Diego Gubellini : « Bagnaia peut regarder les données des autres pilotes, depuis que Viñales a quitté Yamaha, nous n’avons plus cette opportunité »
Le même Diego Gubellini dit : « maintenant, une marque a pris la tête du MotoGP moderne ». Ne mentionnant pas Ducati dont il parle pourtant, il ajoute : « c’est un peu comme la Formule 1. Quand tu es dans la meilleure voiture, tu peux te battre pour le titre mondial. Le pilote peut maintenant faire moins de différence qu’il y a quelques années. C’est pourquoi des pilotes comme Marc Marquez et Fabio ont plus de mal qu’il y a quelques années. Chez Ducati, je vois que tout le monde est rapide ».
Une introduction qui va nous amener au fameux constat des huit motos italiennes, une situation qui serait inique : « les autres équipes ont des pilotes similaires, ou du moins très proches. C’est pourquoi ils peuvent tous se mettre au point, même si ce n’est que pour un virage. Bagnaia est rapide dans presque tous les virages, mais pas dans un seul. Il peut regarder les données des autres pilotes pour comprendre comment il doit s’améliorer dans ce virage. Depuis que Viñales a quitté Yamaha, nous n’avons plus cette opportunité ».

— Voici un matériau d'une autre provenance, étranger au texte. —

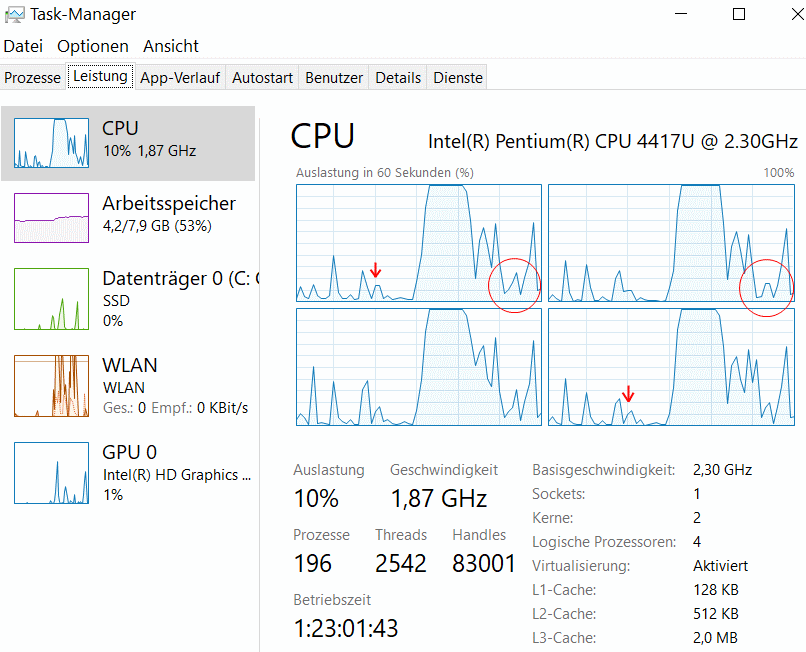Click the Task-Manager title bar icon
Viewport: 806px width, 652px height.
coord(14,14)
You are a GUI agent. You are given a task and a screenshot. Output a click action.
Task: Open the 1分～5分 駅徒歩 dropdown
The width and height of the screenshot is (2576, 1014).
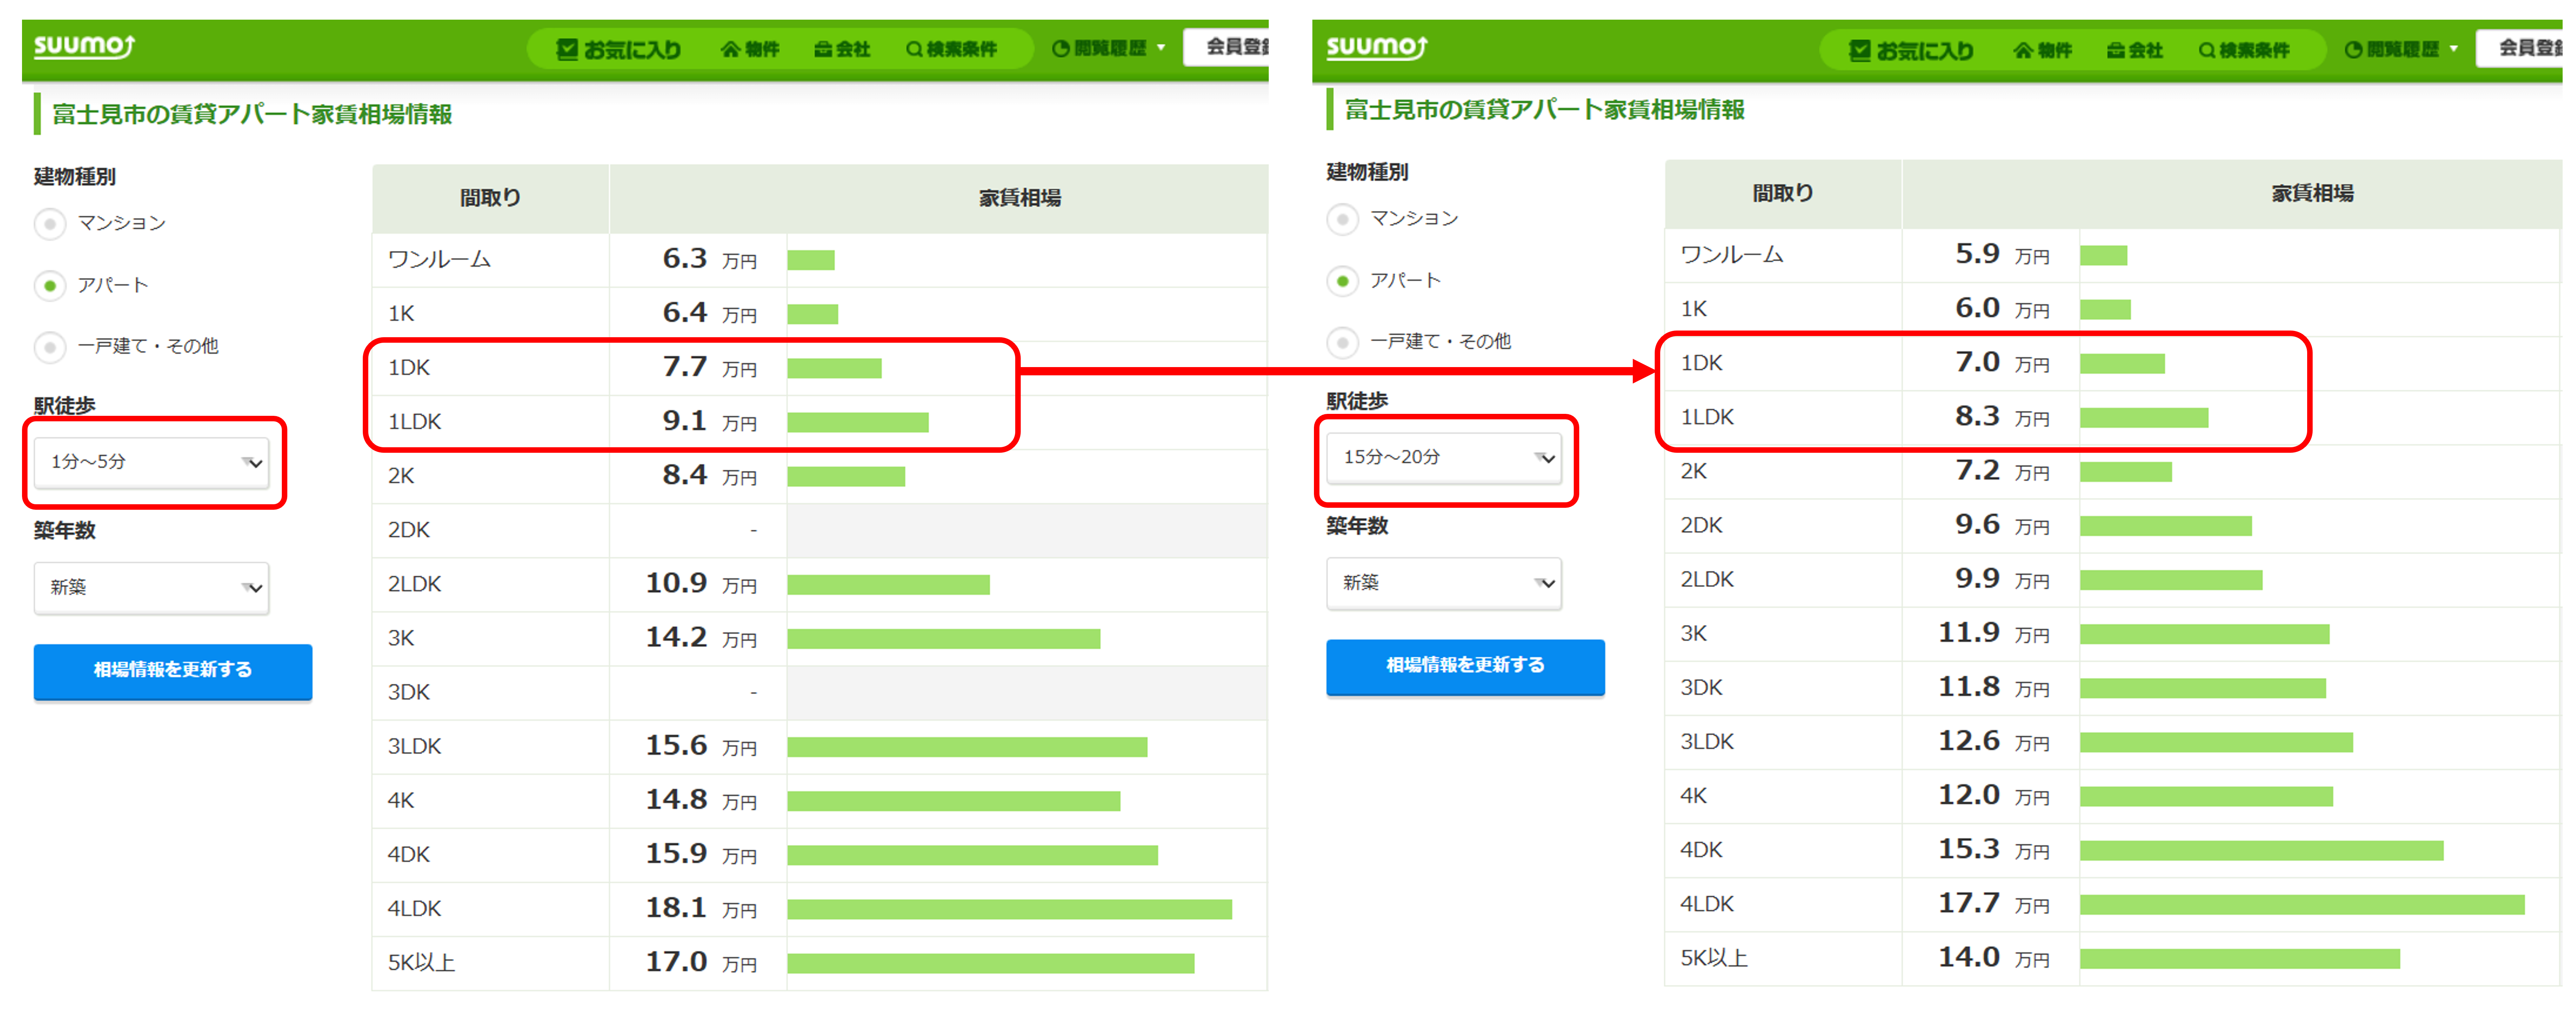[x=152, y=462]

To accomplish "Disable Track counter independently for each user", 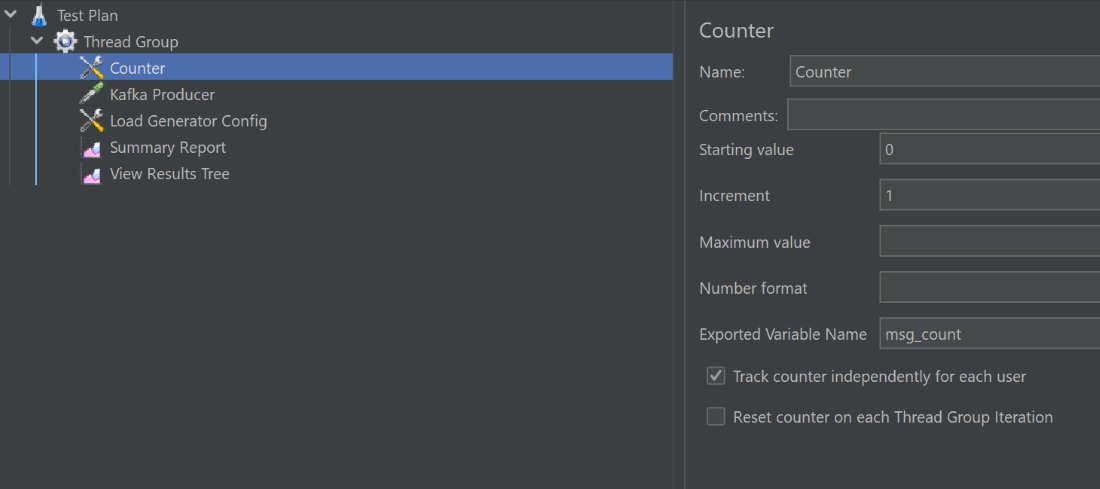I will (716, 377).
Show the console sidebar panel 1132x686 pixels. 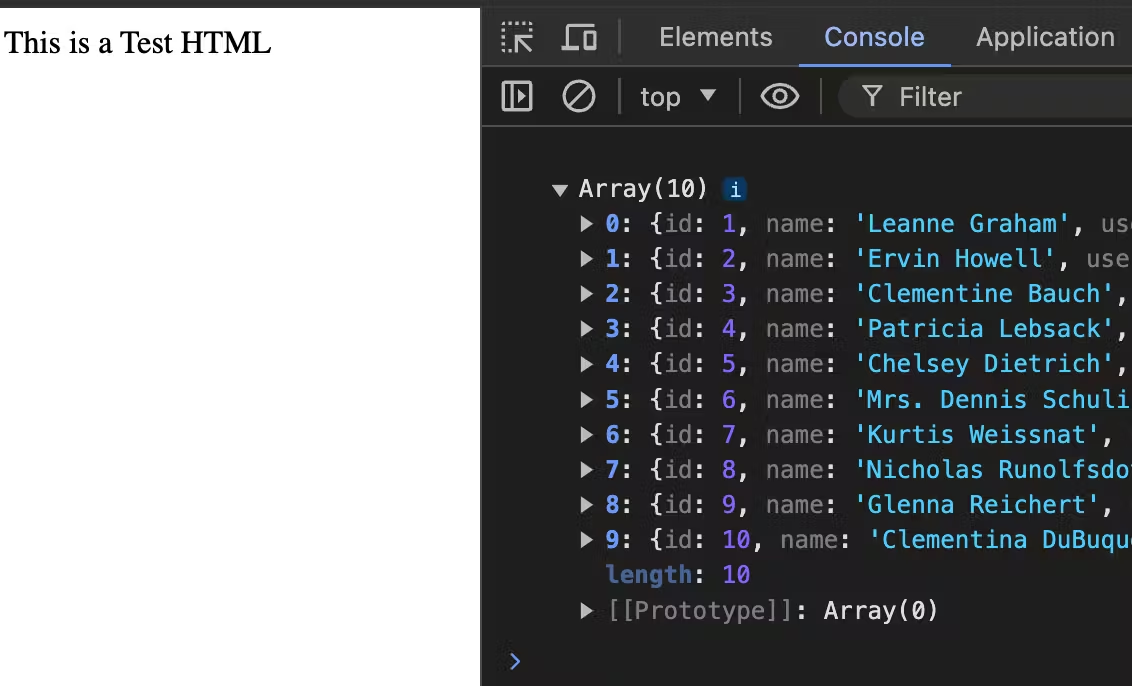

Certes, mais la faute à qui ? A Ducati ? Certainement pas. D’abord, Yamaha a perdu Viñales tout seul. Ensuite, la marque de Borgo Panigale n’a rempli que le vide laissé par les deux marques japonaises refusant, depuis leur tour d’ivoire, de proposer aux écuries plus que deux motos supplémentaires à leur duo d’usine. Une relation tellement détestable et dégradante que Yamaha se retrouve même à présent qu’avec ses seules machines officielles. De Tech3 à Razlan Razali, un vrai partenariat était espéré mais ils n’ont été considérés que comme des clients à qui on faisait presque l’aumône, alors qu’ils payaient à l’année pour des motos sans aucune évolution durant la saison. Dans un tel contexte, il ne faut pas s’étonner qu’ils aient jeté l’éponge pour se retrouver bien plus heureux chez KTM et Aprilia.
Si Yamaha se retrouve dans la situation actuelle, c’est par la seule faute de Yamaha. Le règlement, Ducati, le temps qu’il fait et l’âge du capitaine n’y sont pour rien. Plus tôt ce sera admis, plus vite le travail pour le redressement commencera. Chez Honda, il débute seulement et pour le moment le blason ailé a laissé la dernière place du championnat constructeurs à son compatriote d’Iwata.